Eyre is the webserver vane.
HTTP messages come in from outside and Eyre produces HTTP messages in response. In general, apps do not call Eyre; rather, Eyre calls apps. Eyre has a number of ways to handle such HTTP requests which we'll briefly describe.
Authentication
Most types of requests require the client provide a valid session cookie which is obtained by authenticating with your ship's web login code. Authentication is documented in the Authentication section of the External API Reference documentation.
The Channel System
Eyre's channel system is the primary way of interacting with Gall agents from outside of Urbit. It provides a simple JSON API that allows you to send data to apps and subscribe for updates from apps. Updates come back on a SSE (Server Sent Event↗) stream which you can easily handle with an EventSource object in Javascript or the equivalent in whichever language you prefer.
The channel system is designed to be extremely simple with just a handful of action and response JSON objects to deal. Essentially it's a thin layer on top of the underlying Gall agent interface. You can poke agents, subscribe for updates, etc, just like you would from within Urbit.
Detailed documentation of the channel system's JSON API is provided in the External API Reference document with corresponding examples in the Guide document.
Scrying
Along with the channel system, Eyre also provides a way to make read-only requests for data which are called scries. Eyre's scry interface is separate to the channel system but may be useful in conjunction with it.
Details of Eyre's scry API are in the Scry section of the External API Reference document.
Spider Threads
Spider (the Gall agent that manages threads) has an Eyre binding that allows you to run threads through Eyre. Spider's HTTP API is not part of Eyre proper, so is documented separately in the Threads documentation.
Generators
Generators, which are like Hoon scripts, can also be used through Eyre. Rather than having a predefined JSON API, they instead handle HTTP requests and return HTTP responses directly, and are therefore a more complex case that you're less likely to use.
Their usage is explained in the %serve section of the Internal API Reference documentation and a practical example is provided in the Generators section of the Guide document.
Direct HTTP Handling With Gall Agents
As well as the Channel System and Scries, it's also possible for Gall agents to deal directly with HTTP requests.

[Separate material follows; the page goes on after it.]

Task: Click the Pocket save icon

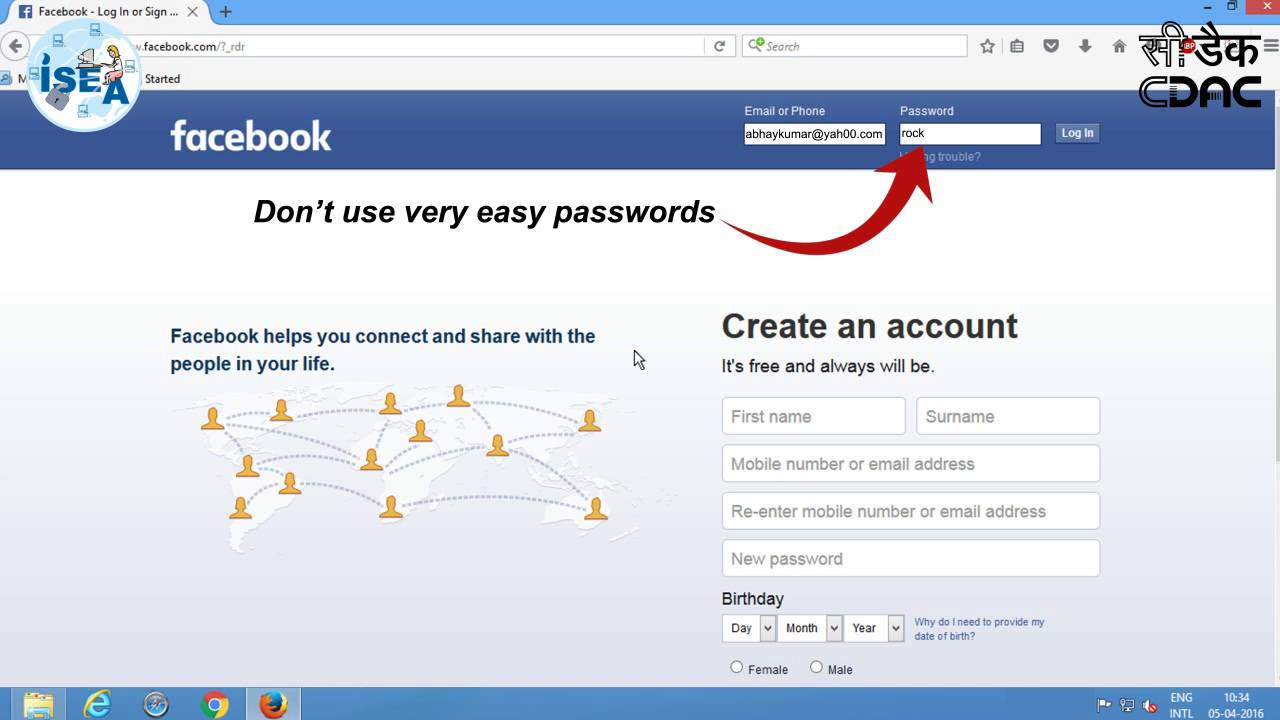Action: coord(1051,46)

This method is much more complicated than the channel system so you're unlikely to use it unless you want to build a custom HTTP-based API or something like that.
This method is explained in the %connect section of the Internal API Reference document and a detailed example is provided in the Agents: Direct HTTP section of the Guide document.

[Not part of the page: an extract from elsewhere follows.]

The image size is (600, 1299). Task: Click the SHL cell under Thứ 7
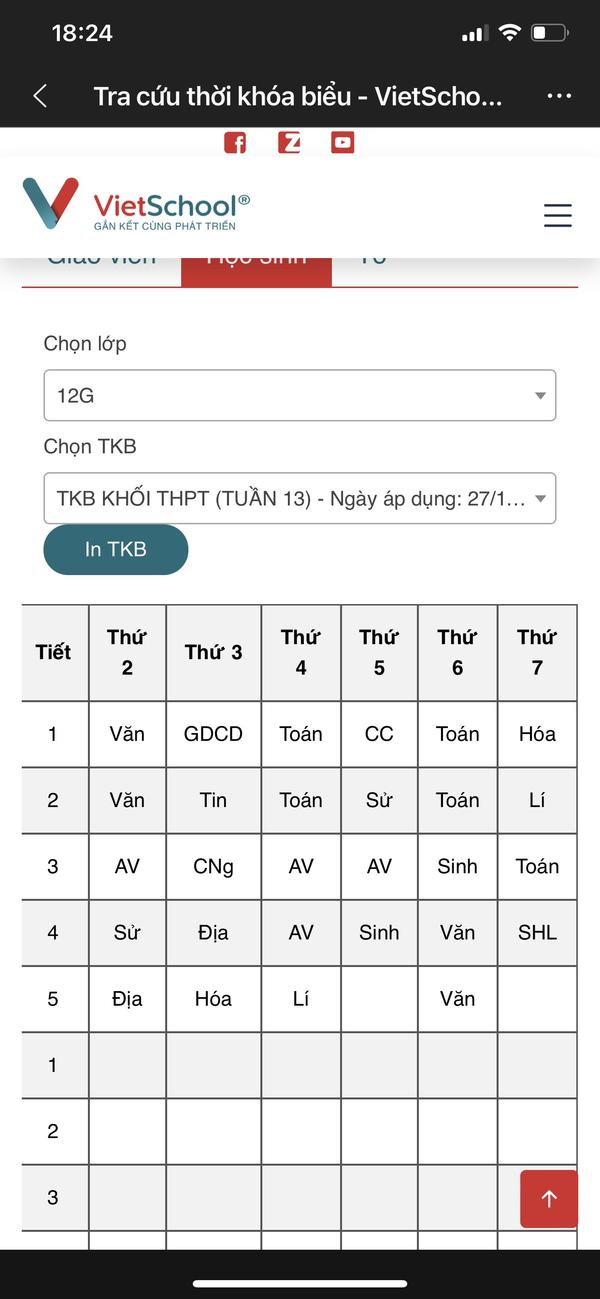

Cross-Origin Resource Sharing
Eyre supports both simple CORS↗ requests and OPTIONS preflight requests. It has a CORS registry with three categories - approved, rejected and requests. Eyre will respond positively for origins in its approved list and negatively for all others. Eyre will add origins in requests that it doesn't have in either its approved or rejected lists to its requests list. Eyre always allows all methods and headers over CORS.
There are three generators - +cors-registry, |cors-approve, and |cors-reject to view, approve, and deny origins respectively from the dojo. Eyre also has tasks to approve and reject origins programmatically, and a number of scry endpoints to query them. Examples are also included in the Managing CORS Origins section of the Guide document.